Caso você não tenha acompanhado o tema, aqui vai um breve resumo do que a lei traz de novo: o texto eleva a faixa de adição do etanol à gasolina dos atuais 18% a 27,5% para 22% a 35%; e a adição de biodiesel ao diesel comum dos 14% vigentes em março de 2024 para até 20% em 2030 e até 25% a partir de 2031.

Na prática, também determina um aumento gradual no uso de outros dois biocombustíveis – o combustível sustentável de aviação (ou SAF, na sigla em inglês) e o biometano, além de criar a possibilidade do uso do diesel verde no Brasil.

A novidade deve fortalecer e aumentar um ecossistema que já inclui centenas de empresas, pelo menos 68 usinas de biodiesel (segundo o site especializado BiodieselBR), 436 usinas de etanol (segundo o site especializado Nova Cana), e mais de 2,2 milhões de colaboradores.

Crescem também as oportunidades para fornecedores de bens e serviços. Entre as boas projeções para o fim de 2024, a Esalq-USP prevê que a cadeia da soja e do biodiesel chegue a 21% do PIB do agronegócio e 4,5% do PIB nacional. A CNA (Confederação Nacional da Agricultura) estima que a exportação de etanol cresça 3% este ano.

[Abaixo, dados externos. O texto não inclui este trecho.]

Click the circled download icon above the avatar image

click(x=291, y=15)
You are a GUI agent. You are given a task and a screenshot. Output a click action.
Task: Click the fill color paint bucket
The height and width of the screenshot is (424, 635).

O segmento de açúcar e etanol corresponde a 2% do PIB nacional, segundo a Unica, associação do setor.

“Com mais gente entrando no mercado, fica mitigado o receio do usuário de a produção cair e haver picos de preço”, diz Nelson Perez, presidente da Comissão Nacional de Cana de Açúcar na CNA. O executivo prevê um ambiente de maior segurança, por exemplo, para empresas que precisem criar ou modernizar frotas de veículos.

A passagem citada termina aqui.